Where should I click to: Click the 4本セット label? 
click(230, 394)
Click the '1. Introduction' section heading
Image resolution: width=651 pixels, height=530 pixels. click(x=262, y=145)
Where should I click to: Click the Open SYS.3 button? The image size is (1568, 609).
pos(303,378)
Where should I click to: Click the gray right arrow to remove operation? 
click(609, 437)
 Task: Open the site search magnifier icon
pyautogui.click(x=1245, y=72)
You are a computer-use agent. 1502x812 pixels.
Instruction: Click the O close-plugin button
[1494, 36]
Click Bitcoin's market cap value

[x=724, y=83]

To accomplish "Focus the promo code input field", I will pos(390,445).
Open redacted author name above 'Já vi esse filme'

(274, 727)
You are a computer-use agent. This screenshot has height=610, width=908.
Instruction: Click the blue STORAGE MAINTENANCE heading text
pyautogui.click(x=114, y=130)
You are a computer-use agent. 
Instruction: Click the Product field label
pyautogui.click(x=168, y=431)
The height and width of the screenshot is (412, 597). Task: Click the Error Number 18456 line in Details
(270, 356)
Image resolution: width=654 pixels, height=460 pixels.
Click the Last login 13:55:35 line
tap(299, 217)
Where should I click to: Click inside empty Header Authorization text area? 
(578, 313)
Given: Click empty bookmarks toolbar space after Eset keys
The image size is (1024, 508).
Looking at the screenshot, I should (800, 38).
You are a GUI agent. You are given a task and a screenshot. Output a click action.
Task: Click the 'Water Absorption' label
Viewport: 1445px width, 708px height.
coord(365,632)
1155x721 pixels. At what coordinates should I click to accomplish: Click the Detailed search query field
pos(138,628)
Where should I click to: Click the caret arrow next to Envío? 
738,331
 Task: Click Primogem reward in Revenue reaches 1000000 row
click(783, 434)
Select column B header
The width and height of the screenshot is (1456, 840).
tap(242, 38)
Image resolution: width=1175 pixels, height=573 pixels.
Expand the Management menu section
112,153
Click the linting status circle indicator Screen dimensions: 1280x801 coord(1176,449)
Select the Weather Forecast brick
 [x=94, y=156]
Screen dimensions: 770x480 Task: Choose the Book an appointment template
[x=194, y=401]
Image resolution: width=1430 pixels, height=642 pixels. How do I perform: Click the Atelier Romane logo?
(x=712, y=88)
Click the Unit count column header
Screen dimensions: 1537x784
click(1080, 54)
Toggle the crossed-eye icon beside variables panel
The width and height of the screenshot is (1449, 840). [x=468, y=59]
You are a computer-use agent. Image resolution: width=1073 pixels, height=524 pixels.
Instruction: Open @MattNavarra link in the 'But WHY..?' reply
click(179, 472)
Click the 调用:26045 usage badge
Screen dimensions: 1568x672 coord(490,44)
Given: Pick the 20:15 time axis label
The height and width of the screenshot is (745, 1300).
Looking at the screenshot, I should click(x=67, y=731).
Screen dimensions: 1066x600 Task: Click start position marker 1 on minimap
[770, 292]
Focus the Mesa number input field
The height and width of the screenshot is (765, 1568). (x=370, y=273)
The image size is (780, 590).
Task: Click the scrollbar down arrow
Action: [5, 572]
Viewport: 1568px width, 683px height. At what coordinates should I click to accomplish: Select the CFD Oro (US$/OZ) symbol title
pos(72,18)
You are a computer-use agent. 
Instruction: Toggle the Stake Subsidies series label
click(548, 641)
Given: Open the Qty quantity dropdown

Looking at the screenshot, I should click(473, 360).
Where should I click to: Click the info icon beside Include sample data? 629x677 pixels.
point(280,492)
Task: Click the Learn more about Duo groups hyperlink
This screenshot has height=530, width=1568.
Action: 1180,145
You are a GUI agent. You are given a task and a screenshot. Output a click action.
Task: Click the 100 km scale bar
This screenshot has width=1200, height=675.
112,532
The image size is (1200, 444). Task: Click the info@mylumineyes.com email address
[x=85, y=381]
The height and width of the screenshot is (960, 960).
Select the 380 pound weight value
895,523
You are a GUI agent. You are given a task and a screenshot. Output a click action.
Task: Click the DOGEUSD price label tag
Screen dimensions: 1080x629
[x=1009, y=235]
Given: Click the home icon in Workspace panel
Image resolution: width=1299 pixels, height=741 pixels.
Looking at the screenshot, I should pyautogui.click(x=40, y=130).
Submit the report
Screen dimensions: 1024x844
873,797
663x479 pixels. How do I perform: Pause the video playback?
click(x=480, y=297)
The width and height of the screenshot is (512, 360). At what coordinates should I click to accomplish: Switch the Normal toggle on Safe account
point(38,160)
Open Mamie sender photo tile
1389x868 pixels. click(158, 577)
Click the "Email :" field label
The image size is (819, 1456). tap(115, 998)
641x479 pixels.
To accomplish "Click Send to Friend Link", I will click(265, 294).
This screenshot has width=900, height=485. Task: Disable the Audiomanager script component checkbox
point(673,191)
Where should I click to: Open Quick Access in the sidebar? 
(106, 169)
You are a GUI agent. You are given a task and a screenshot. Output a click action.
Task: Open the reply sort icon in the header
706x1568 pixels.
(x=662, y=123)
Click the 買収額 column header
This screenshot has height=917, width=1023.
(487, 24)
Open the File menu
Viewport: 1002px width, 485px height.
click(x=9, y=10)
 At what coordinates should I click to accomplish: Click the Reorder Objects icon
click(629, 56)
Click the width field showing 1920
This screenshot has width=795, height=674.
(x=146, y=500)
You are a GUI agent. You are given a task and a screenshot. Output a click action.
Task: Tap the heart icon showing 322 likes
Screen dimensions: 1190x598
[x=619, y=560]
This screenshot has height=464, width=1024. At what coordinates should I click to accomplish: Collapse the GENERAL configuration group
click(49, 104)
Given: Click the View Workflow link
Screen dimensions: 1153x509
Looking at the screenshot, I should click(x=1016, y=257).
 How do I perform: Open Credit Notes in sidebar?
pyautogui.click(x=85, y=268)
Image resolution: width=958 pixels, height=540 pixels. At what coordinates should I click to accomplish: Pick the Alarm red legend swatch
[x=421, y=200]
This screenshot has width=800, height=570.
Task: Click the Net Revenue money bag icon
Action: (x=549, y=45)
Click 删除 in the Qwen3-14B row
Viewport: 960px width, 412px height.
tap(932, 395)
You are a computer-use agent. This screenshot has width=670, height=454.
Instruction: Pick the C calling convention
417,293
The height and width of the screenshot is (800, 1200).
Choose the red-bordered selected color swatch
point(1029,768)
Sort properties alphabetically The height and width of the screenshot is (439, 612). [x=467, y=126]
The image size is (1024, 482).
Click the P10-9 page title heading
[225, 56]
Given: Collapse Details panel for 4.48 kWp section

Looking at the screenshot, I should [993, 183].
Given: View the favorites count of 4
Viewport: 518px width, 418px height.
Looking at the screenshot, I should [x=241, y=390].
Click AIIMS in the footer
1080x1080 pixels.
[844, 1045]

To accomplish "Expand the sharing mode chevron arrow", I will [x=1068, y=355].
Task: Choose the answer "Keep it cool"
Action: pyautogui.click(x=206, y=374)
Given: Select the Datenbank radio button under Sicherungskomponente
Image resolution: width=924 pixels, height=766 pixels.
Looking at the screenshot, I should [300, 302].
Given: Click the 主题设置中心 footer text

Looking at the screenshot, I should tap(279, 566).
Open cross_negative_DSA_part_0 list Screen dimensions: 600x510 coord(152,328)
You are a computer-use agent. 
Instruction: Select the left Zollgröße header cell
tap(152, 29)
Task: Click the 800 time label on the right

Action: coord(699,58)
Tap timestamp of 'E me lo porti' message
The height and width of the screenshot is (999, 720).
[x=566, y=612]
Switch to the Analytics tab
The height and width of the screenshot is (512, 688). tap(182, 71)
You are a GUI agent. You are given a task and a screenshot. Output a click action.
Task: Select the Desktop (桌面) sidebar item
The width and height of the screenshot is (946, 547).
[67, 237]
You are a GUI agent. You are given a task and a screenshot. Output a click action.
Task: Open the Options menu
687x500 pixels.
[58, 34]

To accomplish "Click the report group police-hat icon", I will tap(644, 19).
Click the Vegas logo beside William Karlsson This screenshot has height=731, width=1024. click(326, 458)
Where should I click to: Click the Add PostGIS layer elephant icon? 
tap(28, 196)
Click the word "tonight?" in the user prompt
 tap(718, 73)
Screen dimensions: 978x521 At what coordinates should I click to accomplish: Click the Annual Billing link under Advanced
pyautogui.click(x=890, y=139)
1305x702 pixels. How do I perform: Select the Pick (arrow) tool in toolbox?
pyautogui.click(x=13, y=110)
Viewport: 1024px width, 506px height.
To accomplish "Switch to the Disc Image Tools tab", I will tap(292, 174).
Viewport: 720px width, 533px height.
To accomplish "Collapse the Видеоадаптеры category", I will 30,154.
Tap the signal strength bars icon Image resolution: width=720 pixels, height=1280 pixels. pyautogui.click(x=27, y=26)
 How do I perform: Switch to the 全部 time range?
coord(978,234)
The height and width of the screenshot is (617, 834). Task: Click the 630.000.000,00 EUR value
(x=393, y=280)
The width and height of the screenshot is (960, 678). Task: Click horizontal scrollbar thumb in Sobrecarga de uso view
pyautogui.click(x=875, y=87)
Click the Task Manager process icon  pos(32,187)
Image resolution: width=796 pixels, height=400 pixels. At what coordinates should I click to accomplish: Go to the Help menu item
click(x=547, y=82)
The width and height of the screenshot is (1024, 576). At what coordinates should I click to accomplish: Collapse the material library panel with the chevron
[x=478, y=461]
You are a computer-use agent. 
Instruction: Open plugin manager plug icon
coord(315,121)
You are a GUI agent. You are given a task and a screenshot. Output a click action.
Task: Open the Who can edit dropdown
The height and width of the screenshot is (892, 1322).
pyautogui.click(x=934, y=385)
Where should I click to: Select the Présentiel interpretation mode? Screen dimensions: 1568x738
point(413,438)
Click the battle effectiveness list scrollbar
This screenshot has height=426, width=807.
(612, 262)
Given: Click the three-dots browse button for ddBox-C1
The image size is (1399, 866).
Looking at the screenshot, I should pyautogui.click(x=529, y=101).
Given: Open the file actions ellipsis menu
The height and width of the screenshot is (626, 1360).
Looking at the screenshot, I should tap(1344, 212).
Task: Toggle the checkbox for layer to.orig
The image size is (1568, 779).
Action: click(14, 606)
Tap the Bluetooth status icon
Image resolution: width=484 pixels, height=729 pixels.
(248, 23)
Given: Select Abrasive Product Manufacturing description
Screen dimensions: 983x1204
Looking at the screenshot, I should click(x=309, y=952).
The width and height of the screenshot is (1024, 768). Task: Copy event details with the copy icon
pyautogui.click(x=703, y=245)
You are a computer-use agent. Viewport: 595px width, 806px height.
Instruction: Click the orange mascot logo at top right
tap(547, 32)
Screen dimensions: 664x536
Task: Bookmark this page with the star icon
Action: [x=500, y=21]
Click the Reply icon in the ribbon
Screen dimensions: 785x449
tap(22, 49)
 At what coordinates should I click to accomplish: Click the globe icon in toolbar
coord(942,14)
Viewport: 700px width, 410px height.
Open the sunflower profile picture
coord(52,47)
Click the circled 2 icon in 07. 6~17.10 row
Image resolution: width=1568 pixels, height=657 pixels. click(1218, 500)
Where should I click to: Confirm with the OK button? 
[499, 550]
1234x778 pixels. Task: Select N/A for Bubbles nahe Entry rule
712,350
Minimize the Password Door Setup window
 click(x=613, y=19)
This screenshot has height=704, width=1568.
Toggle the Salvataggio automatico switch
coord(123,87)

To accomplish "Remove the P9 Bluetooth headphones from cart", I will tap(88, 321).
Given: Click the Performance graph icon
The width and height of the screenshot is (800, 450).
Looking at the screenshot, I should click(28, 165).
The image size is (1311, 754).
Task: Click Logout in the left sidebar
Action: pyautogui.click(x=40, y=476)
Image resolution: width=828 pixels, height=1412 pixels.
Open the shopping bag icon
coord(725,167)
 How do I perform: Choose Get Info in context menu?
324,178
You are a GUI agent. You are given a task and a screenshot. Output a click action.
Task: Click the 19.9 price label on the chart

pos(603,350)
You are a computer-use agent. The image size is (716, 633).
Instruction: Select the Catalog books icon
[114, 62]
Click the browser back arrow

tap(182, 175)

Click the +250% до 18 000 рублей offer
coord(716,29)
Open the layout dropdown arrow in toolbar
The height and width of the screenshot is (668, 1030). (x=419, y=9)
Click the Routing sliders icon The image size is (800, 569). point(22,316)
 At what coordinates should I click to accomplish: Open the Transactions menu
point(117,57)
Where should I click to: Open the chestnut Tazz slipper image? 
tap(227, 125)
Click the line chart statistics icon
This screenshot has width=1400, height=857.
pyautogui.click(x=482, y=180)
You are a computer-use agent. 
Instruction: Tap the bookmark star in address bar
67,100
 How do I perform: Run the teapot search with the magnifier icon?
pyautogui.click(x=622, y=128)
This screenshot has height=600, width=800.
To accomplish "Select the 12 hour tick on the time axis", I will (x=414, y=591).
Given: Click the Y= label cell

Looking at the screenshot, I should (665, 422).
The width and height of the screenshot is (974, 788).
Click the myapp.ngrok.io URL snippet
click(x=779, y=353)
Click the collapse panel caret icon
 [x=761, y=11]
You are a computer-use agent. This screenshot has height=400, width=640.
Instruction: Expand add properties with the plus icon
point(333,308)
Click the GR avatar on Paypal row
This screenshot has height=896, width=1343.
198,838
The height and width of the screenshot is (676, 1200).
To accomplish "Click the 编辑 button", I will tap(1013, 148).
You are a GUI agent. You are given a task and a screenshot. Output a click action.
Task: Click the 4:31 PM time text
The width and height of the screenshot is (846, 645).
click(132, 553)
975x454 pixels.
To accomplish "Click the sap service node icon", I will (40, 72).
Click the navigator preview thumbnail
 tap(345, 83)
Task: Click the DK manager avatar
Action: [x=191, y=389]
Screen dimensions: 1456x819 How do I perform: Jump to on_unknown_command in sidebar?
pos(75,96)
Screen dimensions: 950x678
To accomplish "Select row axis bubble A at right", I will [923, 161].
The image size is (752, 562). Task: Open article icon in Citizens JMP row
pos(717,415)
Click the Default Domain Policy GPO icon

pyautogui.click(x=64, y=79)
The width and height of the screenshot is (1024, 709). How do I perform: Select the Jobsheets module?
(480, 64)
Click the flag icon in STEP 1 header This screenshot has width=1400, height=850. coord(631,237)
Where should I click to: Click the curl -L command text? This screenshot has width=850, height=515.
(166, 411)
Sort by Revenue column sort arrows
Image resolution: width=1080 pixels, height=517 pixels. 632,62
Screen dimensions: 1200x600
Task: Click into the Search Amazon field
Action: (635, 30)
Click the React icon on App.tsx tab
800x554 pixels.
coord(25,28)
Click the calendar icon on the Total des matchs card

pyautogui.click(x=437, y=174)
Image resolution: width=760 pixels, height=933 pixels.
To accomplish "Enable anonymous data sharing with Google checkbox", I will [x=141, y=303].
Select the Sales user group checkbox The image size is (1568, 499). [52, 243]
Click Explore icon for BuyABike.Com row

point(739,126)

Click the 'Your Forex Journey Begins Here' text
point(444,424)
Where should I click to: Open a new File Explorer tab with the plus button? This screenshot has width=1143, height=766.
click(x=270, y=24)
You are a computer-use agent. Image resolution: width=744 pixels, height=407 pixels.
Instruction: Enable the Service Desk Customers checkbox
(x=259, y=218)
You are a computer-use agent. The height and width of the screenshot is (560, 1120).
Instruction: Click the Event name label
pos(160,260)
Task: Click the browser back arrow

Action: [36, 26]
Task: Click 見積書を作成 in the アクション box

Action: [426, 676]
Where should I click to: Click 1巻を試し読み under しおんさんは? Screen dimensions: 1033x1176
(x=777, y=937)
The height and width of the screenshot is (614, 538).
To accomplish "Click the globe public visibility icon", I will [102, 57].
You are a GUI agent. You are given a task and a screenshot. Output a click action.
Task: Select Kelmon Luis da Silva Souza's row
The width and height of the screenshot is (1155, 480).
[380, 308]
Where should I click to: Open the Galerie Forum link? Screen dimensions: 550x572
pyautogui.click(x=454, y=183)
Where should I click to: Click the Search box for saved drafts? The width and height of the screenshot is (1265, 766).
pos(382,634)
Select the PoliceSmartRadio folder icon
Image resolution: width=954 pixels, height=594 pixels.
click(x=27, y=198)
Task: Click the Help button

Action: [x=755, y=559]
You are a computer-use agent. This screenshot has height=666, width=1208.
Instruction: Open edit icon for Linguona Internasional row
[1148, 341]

Exercise goal: The listing above holds a line with "The image size is (1024, 508)." and a line with "Select column B header". Print the stretch from the first through the second, exactly and alone.

Answer space:
The image size is (1024, 508).
Looking at the screenshot, I should (800, 38).
You are a GUI agent. You are given a task and a screenshot. Output a click action.
Task: Click the 'Water Absorption' label
Viewport: 1445px width, 708px height.
coord(365,632)
1155x721 pixels. At what coordinates should I click to accomplish: Click the Detailed search query field
pos(138,628)
Where should I click to: Click the caret arrow next to Envío? 
738,331
 Task: Click Primogem reward in Revenue reaches 1000000 row
click(783, 434)
Select column B header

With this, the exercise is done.